In 2002, John put Bruce's name forward to work on Prairie Giant. For the first time since Bruce's childhood, father and son were together for the better part of a year. "It was fantastic having that time together," says John Smith.

What was hard, says Bruce, was living in Regina, away from his wife, Christine van Moorsel, and their daughters Annalies, now 5, and Daisy, 3. "It reminded me of when I was little and my dad would go away," he says. "When I saw them walk down the long white hall at the airport, I broke down. I was bawling."

Like his father, he threw himself into work. He drove all over Saskatchewan with Tommy's daughter Shirley Douglas, interviewing old-timers; he read at least 30 books, plus two cartons of newspaper clippings and copies of Hansard; he hired a PhD student who had done his thesis on Douglas at the University of Regina.

Then came the job of determining how to dramatize a complex history. "I love Bruce as a writer," says Zukerman, for whom Bruce has done a script about the investigation into Steven Truscott's murder conviction. "To get complex material into a dramatic space -- it's a rare gift."

That skill requires compression and use of metaphor.

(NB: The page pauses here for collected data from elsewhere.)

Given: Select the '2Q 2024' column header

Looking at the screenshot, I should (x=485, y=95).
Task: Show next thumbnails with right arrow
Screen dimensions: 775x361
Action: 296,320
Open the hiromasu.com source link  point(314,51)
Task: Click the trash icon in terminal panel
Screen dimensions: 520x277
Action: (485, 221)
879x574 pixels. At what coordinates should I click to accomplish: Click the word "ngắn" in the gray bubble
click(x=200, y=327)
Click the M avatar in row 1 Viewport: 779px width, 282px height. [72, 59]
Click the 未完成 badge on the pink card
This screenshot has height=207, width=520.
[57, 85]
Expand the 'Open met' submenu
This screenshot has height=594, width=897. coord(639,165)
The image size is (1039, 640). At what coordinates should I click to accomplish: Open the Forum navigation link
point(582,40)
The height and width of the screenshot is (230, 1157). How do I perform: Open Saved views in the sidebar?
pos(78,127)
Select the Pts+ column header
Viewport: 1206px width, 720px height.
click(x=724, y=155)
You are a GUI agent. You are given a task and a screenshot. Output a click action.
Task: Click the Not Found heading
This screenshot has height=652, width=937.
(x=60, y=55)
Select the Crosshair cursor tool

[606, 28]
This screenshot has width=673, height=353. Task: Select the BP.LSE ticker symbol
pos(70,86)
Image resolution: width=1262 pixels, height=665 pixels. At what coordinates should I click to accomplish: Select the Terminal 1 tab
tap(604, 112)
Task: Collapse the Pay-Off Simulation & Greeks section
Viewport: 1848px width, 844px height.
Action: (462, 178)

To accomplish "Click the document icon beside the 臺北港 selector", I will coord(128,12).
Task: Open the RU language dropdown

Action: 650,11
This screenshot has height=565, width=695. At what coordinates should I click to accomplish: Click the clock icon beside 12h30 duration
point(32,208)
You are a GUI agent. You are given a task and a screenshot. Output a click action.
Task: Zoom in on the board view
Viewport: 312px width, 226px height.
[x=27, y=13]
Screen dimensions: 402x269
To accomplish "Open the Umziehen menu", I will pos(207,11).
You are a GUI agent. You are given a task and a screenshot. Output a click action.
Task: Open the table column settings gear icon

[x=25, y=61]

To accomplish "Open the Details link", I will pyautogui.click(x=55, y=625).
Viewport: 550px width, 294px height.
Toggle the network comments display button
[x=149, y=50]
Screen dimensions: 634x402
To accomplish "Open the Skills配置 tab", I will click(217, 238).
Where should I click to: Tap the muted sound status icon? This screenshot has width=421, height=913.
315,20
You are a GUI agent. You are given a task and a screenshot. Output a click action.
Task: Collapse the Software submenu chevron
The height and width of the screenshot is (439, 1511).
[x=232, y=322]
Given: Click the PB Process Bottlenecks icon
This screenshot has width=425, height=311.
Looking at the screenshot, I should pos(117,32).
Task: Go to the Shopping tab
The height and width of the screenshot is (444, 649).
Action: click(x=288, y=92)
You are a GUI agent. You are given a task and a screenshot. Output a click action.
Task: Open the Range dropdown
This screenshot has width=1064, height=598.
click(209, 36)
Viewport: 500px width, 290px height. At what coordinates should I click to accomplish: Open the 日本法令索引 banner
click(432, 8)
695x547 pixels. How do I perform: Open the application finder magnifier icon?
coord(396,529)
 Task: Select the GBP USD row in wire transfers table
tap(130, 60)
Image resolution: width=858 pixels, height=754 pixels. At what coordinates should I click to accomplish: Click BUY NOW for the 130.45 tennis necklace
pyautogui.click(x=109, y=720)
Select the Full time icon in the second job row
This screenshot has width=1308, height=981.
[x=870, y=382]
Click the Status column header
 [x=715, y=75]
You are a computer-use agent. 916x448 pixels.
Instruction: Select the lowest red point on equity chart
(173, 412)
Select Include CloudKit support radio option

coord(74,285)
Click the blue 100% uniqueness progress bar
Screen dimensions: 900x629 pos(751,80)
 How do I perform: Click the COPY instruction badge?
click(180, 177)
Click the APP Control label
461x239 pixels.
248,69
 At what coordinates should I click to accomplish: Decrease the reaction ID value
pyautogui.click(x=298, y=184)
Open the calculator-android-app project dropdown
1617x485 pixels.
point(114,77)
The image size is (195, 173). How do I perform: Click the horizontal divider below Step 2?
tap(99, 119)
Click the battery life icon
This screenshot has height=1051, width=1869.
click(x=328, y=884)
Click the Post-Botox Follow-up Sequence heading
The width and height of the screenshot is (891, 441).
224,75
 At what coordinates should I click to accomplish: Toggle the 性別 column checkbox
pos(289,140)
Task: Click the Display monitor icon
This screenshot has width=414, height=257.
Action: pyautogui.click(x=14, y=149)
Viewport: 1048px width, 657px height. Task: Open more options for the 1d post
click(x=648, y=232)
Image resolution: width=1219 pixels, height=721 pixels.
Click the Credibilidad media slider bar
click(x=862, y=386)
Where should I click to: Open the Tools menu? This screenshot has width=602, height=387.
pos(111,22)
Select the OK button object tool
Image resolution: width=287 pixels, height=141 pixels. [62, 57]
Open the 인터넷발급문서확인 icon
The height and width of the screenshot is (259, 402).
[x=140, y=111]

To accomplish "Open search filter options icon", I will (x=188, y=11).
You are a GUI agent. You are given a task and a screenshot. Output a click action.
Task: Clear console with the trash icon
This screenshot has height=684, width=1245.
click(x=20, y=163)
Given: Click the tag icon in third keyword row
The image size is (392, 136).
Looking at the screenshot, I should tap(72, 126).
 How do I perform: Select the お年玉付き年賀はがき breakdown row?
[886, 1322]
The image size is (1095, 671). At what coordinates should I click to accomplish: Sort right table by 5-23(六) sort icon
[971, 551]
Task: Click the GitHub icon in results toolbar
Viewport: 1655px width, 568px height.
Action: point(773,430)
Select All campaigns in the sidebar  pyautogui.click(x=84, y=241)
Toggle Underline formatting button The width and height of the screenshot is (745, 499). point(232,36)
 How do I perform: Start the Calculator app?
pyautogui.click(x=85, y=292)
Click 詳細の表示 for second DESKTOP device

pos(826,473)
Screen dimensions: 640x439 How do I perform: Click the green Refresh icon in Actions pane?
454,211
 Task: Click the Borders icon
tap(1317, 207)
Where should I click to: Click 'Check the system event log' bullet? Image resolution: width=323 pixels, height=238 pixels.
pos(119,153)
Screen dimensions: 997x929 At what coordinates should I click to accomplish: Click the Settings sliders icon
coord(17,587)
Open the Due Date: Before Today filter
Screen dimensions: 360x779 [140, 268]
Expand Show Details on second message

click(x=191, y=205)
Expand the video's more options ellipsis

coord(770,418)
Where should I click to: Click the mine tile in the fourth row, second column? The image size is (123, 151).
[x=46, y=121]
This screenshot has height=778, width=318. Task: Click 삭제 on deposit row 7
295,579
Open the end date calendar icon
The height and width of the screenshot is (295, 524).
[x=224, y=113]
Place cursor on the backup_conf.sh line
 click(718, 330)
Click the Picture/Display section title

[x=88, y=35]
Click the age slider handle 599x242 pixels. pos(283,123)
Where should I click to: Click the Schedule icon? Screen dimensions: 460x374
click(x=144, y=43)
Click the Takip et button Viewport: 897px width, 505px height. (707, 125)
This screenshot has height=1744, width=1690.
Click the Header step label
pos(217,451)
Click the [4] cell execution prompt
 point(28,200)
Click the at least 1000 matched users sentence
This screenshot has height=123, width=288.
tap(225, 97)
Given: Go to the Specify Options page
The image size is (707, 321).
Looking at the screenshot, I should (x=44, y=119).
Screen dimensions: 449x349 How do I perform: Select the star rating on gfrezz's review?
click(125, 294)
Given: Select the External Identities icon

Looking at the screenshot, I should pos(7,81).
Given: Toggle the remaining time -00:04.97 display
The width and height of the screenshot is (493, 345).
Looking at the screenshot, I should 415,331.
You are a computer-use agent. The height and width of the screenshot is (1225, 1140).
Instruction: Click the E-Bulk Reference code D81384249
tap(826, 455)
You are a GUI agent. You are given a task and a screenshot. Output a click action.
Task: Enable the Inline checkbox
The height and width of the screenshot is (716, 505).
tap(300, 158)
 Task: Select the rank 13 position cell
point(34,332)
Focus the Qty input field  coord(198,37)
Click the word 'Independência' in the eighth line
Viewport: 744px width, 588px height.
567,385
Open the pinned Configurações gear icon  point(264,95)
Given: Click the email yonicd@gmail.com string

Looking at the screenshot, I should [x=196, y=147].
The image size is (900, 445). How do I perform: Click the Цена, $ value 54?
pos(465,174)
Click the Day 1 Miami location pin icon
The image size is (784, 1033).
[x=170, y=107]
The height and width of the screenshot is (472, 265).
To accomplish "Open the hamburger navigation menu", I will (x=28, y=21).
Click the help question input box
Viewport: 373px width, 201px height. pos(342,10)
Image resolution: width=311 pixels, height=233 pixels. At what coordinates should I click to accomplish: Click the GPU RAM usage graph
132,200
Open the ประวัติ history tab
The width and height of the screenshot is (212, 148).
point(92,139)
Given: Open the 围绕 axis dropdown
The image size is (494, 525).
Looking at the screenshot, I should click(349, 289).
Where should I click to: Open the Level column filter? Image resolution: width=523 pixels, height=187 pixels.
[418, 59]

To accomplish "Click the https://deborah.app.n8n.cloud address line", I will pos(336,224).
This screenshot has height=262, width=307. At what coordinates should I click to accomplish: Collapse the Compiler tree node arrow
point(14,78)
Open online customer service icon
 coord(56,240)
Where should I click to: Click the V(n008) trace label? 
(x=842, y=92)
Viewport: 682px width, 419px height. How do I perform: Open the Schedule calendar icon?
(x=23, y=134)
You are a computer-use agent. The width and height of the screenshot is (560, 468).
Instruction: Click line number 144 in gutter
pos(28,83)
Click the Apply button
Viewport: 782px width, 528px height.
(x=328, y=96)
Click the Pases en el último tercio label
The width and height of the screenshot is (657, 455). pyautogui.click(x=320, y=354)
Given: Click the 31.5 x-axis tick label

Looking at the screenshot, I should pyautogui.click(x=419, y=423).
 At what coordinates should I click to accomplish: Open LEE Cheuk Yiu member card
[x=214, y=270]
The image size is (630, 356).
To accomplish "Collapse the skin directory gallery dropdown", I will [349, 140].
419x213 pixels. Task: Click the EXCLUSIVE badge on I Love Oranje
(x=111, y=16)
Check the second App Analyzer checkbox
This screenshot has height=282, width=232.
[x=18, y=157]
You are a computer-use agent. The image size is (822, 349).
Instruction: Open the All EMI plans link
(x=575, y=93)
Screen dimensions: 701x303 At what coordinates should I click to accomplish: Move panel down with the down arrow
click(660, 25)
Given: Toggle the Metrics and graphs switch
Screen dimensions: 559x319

One scene in Prairie Giant shows angry farmers dumping manure on Gardiner's yard. This never happened; the writer created it to dramatize farmers' rage at the Liberals' support for a farm foreclosure act. He also created composite speeches for Douglas rather than quoting from Hansard verbatim, and set his drama between the 1930s and 1960s, which meant leaving out Tommy Douglas's opposition to the 1970 War Measures Act. (That was among the reasons that Shirley Douglas withdrew from the project. Admits Bruce, "There were lawyers' letters.")

Everyone expected more controversy. Sure enough, when funding for the project was announced in January, 2005, Conservative politicians complained that taxpayers' money was going into a partisan project. Then CBC bumped it from its January 2006 airdate, lest a biopic of a socialist look like an attempt to influence the federal election. Still, no one was prepared for what happened when Prairie Giant was finally broadcast in mid-March.

Led by Gardiner's furious granddaughter Marg, the film's critics claim its depiction of the Liberal as a demagogue who stooped to xenophobia and who (in one scene only) is shown with a glass of booze in his hand is historically unsupportable. The Smiths beg to differ. Now Bruce hotly demands a chance to refute the anonymous critique of his script, while John speaks with calm, weary anger about the situation's damage to his son's reputation.

And that's what makes this controversy particularly hard to resolve. It's not just about Saskatchewan political wounds, or the CBC's freedom, or the nature of historical interpretation.

On both sides, it's about family.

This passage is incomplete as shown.